> **What you are asked to do**
Whenever "öffnen" appears in a line, please copy that line from the data.

> **Provided data**
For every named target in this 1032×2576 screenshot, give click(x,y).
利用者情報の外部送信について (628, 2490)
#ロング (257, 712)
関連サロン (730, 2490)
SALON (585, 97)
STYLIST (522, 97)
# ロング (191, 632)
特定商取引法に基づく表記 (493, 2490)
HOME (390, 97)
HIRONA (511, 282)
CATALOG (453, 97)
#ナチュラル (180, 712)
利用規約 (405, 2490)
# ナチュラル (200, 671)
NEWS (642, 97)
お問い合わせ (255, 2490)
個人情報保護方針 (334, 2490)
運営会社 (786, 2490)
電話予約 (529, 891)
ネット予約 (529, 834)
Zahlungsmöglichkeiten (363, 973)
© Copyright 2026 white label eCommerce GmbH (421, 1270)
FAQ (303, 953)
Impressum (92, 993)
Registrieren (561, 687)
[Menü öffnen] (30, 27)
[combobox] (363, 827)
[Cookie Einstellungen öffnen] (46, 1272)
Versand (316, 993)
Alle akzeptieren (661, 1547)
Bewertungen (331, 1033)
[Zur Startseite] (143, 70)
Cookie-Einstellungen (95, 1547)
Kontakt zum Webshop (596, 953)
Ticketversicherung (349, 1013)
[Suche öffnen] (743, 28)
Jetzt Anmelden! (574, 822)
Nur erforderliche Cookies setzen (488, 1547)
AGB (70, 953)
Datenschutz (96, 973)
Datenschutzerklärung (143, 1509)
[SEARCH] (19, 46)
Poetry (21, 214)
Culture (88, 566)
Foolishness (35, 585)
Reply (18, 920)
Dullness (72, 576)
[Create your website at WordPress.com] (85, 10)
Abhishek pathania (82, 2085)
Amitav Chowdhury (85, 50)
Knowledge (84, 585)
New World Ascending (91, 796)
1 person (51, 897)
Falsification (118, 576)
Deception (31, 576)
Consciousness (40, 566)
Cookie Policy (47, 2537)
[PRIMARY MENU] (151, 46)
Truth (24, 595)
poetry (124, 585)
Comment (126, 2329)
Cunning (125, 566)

> **Answer section**
[Menü öffnen] (30, 27)
[Cookie Einstellungen öffnen] (46, 1272)
[Suche öffnen] (743, 28)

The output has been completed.